(WHAT TO DO) Reproduce each of the following entries word for word, keeping their original order and line breaks.

(SUPPLIED MATERIAL)

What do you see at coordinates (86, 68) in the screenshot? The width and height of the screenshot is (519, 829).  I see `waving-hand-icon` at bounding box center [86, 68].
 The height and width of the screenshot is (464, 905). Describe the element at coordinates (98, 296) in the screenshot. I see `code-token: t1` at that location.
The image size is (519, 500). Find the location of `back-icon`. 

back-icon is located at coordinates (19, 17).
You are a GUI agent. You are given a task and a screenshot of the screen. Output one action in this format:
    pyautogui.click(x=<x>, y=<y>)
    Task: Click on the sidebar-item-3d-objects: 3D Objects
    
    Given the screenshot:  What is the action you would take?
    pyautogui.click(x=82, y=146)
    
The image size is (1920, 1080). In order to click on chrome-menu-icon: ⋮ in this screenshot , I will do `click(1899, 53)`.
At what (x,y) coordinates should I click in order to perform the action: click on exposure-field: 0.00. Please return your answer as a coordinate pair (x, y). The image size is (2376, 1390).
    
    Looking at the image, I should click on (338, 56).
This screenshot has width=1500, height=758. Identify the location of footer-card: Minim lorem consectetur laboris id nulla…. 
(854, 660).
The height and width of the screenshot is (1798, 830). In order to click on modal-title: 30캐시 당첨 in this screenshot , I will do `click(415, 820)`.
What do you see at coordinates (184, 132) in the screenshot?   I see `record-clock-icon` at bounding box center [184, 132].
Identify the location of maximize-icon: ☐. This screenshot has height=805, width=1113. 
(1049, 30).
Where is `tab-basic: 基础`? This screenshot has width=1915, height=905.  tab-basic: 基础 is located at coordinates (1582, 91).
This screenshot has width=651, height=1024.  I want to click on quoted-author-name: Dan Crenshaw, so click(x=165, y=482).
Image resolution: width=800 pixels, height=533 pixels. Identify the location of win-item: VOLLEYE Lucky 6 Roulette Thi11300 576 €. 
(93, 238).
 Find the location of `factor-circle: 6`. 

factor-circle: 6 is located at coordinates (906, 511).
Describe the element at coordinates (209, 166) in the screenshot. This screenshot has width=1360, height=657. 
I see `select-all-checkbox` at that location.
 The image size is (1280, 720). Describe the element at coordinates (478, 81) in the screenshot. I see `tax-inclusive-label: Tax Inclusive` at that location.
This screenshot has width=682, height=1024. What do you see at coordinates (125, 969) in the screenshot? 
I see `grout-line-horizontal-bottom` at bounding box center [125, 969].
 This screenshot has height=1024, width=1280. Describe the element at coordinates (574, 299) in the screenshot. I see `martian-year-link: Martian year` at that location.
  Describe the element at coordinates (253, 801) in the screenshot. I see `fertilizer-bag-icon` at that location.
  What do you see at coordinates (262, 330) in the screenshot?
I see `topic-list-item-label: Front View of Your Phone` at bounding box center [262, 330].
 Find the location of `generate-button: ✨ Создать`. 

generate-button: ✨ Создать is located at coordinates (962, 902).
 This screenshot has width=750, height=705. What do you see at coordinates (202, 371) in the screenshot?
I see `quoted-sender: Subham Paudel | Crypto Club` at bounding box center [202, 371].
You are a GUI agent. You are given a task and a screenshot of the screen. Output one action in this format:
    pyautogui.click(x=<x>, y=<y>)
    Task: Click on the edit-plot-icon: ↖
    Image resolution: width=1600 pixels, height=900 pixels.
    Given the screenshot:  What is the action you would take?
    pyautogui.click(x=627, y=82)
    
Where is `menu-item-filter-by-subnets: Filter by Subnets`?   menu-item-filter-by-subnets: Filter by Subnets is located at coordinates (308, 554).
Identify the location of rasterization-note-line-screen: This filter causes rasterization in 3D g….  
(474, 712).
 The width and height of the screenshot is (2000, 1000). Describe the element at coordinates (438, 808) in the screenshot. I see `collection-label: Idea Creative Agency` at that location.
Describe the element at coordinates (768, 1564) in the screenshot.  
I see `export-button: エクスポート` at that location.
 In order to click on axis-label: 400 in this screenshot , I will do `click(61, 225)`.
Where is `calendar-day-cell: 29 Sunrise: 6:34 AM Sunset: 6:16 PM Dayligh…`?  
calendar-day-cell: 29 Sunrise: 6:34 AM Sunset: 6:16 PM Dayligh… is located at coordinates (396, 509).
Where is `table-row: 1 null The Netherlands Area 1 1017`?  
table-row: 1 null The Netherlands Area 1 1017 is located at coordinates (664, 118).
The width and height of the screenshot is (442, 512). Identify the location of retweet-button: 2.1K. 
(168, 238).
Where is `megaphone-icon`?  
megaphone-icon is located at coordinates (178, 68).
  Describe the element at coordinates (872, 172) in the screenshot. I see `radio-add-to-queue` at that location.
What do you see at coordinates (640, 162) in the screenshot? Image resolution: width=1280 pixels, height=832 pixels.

(WORKED SOLUTION)
What do you see at coordinates (86, 68) in the screenshot? The width and height of the screenshot is (519, 829).  I see `waving-hand-icon` at bounding box center [86, 68].
 The height and width of the screenshot is (464, 905). Describe the element at coordinates (98, 296) in the screenshot. I see `code-token: t1` at that location.
The image size is (519, 500). Find the location of `back-icon`. 

back-icon is located at coordinates (19, 17).
You are a GUI agent. You are given a task and a screenshot of the screen. Output one action in this format:
    pyautogui.click(x=<x>, y=<y>)
    Task: Click on the sidebar-item-3d-objects: 3D Objects
    
    Given the screenshot:  What is the action you would take?
    pyautogui.click(x=82, y=146)
    
The image size is (1920, 1080). In order to click on chrome-menu-icon: ⋮ in this screenshot , I will do `click(1899, 53)`.
At what (x,y) coordinates should I click in order to perform the action: click on exposure-field: 0.00. Please return your answer as a coordinate pair (x, y). The image size is (2376, 1390).
    
    Looking at the image, I should click on (338, 56).
This screenshot has width=1500, height=758. Identify the location of footer-card: Minim lorem consectetur laboris id nulla…. 
(854, 660).
The height and width of the screenshot is (1798, 830). In order to click on modal-title: 30캐시 당첨 in this screenshot , I will do `click(415, 820)`.
What do you see at coordinates (184, 132) in the screenshot?   I see `record-clock-icon` at bounding box center [184, 132].
Identify the location of maximize-icon: ☐. This screenshot has height=805, width=1113. 
(1049, 30).
Where is `tab-basic: 基础`? This screenshot has width=1915, height=905.  tab-basic: 基础 is located at coordinates (1582, 91).
This screenshot has width=651, height=1024.  I want to click on quoted-author-name: Dan Crenshaw, so click(x=165, y=482).
Image resolution: width=800 pixels, height=533 pixels. Identify the location of win-item: VOLLEYE Lucky 6 Roulette Thi11300 576 €. 
(93, 238).
 Find the location of `factor-circle: 6`. 

factor-circle: 6 is located at coordinates (906, 511).
Describe the element at coordinates (209, 166) in the screenshot. This screenshot has width=1360, height=657. 
I see `select-all-checkbox` at that location.
 The image size is (1280, 720). Describe the element at coordinates (478, 81) in the screenshot. I see `tax-inclusive-label: Tax Inclusive` at that location.
This screenshot has width=682, height=1024. What do you see at coordinates (125, 969) in the screenshot? 
I see `grout-line-horizontal-bottom` at bounding box center [125, 969].
 This screenshot has height=1024, width=1280. Describe the element at coordinates (574, 299) in the screenshot. I see `martian-year-link: Martian year` at that location.
  Describe the element at coordinates (253, 801) in the screenshot. I see `fertilizer-bag-icon` at that location.
  What do you see at coordinates (262, 330) in the screenshot?
I see `topic-list-item-label: Front View of Your Phone` at bounding box center [262, 330].
 Find the location of `generate-button: ✨ Создать`. 

generate-button: ✨ Создать is located at coordinates (962, 902).
 This screenshot has width=750, height=705. What do you see at coordinates (202, 371) in the screenshot?
I see `quoted-sender: Subham Paudel | Crypto Club` at bounding box center [202, 371].
You are a GUI agent. You are given a task and a screenshot of the screen. Output one action in this format:
    pyautogui.click(x=<x>, y=<y>)
    Task: Click on the edit-plot-icon: ↖
    Image resolution: width=1600 pixels, height=900 pixels.
    Given the screenshot:  What is the action you would take?
    pyautogui.click(x=627, y=82)
    
Where is `menu-item-filter-by-subnets: Filter by Subnets`?   menu-item-filter-by-subnets: Filter by Subnets is located at coordinates (308, 554).
Identify the location of rasterization-note-line-screen: This filter causes rasterization in 3D g….  
(474, 712).
 The width and height of the screenshot is (2000, 1000). Describe the element at coordinates (438, 808) in the screenshot. I see `collection-label: Idea Creative Agency` at that location.
Describe the element at coordinates (768, 1564) in the screenshot.  
I see `export-button: エクスポート` at that location.
 In order to click on axis-label: 400 in this screenshot , I will do `click(61, 225)`.
Where is `calendar-day-cell: 29 Sunrise: 6:34 AM Sunset: 6:16 PM Dayligh…`?  
calendar-day-cell: 29 Sunrise: 6:34 AM Sunset: 6:16 PM Dayligh… is located at coordinates (396, 509).
Where is `table-row: 1 null The Netherlands Area 1 1017`?  
table-row: 1 null The Netherlands Area 1 1017 is located at coordinates (664, 118).
The width and height of the screenshot is (442, 512). Identify the location of retweet-button: 2.1K. 
(168, 238).
Where is `megaphone-icon`?  
megaphone-icon is located at coordinates (178, 68).
  Describe the element at coordinates (872, 172) in the screenshot. I see `radio-add-to-queue` at that location.
What do you see at coordinates (640, 162) in the screenshot? Image resolution: width=1280 pixels, height=832 pixels.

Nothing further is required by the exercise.